First, we adopted the critical thinking module from the Collegiate Assessment of Academic Proficiency (CAAP) in order to gauge the reasoning skills among students who were exposed to PBL versus critical thinking skills of students who were not exposed to PBL. In addition, we developed three assessment tools here at Samford University: (1) The Student Attitudes and Activities Assessment (SAAA), (2) The Instructional Landscape Survey (ILS), and (3) The End of Course Evaluation (ECE). The SAAA and ECE were designed to determine the effectiveness of PBL at the university, college, and course levels. The ILS was developed to depict the current state of our university's instructional landscape; in other words, we wanted to determine the range of instructional activities Samford faculty members use in their classrooms. The SAAA and ECE are examples of indirect assessment measures that examine perceptions rather than directly address learning. The CAAP critical thinking module is an example [End Page 316] of a direct assessment method designed to gauge the development of undergraduates' reasoning abilities. From these beginning assessments, we believe PBL is having a positive impact upon our undergraduates and we expect to design future assessment efforts to supplement our current efforts.

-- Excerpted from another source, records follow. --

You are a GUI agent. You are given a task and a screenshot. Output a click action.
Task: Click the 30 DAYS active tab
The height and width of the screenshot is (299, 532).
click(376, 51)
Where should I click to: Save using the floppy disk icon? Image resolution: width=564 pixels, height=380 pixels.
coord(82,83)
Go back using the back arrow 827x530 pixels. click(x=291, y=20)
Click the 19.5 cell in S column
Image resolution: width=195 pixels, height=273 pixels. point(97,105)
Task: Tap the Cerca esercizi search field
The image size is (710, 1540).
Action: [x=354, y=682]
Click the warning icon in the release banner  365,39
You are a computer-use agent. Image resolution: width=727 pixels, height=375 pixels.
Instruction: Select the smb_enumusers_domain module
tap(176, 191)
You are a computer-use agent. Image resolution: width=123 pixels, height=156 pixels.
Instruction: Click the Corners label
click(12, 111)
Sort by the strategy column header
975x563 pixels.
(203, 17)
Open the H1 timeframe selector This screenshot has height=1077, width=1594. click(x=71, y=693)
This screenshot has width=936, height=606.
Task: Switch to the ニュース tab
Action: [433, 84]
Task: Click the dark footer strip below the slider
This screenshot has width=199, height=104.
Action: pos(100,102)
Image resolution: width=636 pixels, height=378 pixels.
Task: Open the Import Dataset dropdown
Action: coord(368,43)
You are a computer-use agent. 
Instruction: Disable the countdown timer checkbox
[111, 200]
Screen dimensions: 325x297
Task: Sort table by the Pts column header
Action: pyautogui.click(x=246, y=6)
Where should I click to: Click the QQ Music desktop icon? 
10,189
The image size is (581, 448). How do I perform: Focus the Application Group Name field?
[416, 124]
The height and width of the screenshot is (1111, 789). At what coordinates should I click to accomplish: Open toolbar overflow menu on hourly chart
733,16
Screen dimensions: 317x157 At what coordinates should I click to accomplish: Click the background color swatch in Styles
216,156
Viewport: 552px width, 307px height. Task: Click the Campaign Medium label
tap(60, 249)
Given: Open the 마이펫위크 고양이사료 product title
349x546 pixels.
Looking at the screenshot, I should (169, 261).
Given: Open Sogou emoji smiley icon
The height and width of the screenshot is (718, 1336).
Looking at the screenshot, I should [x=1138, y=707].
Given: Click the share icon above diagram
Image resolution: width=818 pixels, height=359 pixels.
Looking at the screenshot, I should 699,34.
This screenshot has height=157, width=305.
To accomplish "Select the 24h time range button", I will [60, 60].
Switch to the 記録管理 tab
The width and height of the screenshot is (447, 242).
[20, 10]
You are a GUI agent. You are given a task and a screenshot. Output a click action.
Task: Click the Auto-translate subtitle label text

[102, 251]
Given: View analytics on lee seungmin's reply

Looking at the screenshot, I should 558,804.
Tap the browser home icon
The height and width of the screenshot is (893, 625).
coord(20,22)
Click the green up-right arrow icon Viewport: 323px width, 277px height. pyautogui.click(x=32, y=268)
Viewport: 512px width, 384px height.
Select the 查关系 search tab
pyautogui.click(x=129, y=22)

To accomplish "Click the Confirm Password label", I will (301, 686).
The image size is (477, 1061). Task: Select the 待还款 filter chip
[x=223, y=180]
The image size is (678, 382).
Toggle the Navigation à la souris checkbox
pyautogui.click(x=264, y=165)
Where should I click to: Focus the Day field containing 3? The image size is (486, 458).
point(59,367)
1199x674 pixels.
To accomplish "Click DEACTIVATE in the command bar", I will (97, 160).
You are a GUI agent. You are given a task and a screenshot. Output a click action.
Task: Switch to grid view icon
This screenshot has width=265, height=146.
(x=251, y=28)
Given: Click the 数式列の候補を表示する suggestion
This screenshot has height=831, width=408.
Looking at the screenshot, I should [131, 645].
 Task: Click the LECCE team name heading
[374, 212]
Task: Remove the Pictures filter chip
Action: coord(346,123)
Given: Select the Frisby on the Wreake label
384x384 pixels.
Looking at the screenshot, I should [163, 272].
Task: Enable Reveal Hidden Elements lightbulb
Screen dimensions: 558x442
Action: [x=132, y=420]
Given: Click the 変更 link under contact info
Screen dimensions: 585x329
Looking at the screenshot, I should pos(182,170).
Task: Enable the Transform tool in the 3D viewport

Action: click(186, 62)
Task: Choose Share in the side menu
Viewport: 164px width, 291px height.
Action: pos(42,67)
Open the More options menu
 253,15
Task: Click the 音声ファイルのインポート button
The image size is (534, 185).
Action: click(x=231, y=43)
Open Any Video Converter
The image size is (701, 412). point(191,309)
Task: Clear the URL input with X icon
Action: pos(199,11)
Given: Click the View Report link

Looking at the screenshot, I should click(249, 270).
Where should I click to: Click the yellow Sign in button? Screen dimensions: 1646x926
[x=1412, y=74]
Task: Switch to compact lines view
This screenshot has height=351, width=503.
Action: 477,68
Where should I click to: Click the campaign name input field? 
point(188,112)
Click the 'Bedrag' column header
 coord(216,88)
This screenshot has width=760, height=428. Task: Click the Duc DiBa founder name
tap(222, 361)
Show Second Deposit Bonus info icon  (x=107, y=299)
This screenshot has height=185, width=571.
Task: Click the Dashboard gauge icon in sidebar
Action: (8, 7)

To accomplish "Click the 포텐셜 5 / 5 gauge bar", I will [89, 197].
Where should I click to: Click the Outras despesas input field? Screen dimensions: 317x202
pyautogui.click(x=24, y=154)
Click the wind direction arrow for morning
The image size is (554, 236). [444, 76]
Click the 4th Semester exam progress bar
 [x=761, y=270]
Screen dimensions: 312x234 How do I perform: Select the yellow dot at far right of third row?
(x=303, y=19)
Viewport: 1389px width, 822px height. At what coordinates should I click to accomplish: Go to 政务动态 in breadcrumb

Critical Thinking Module of the Collegiate Assessment of Academic Proficiency (CAAP)
The Collegiate Assessment of Academic Proficiency (CAAP) is a standardized instrument that consists of four passages that are representative of the kind of issues commonly found in a college curriculum. Each passage presents one or more general arguments and uses a variety of formats, including case studies, debates, dialogues, overlapping positions, statistical arguments, experimental results, or editorials. This module was designed to assess gains in critical thinking that occur among students during the first two years of college. The critical thinking module is used to measure a student's ability to clarify, analyze, evaluate, and extend arguments.
Fall 1998 and Spring 1999. The 32 item, 40 minute, multiple-choice critical thinking module was administered by the Office of Institutional Research to entering freshmen at the beginning of the fall 1998 semester and at the end of the spring 1999 semester. These entering freshmen were enrolled in yearlong general education course sequences (i.e., Cultural Perspectives and Communication Arts) that are required of all entering freshmen. We were able to get all of the students in Communication Arts and Cultural Perspectives to complete this assessment because their participation was required in order to receive a grade for the course. During this initial implementation, no significant differences in critical thinking test scores emerged between PBL and non-PBL students. [End Page 317]
Fall 1999. The Office of Institutional Research also administered the critical thinking module to entering freshmen enrolled in PBL and non-PBL sections of Communication Arts during the fall 1999 semester. Students were required to participate in order to receive their grades at the end of the fall semester. There were no PBL sections of Communication Arts offered in the 2000 spring semester. We needed, therefore, to re-administer the CAAP at the end of the fall semester rather than waiting until the end of the 2000 spring semester. Again, no significant differences in critical thinking emerged between PBL and non-PBL students.
Student Attitudes and Activities Assessment (SAAA)
Another measure developed by the Samford PBL Initiative, with the assistance of our external assessor Dr. Elizabeth A...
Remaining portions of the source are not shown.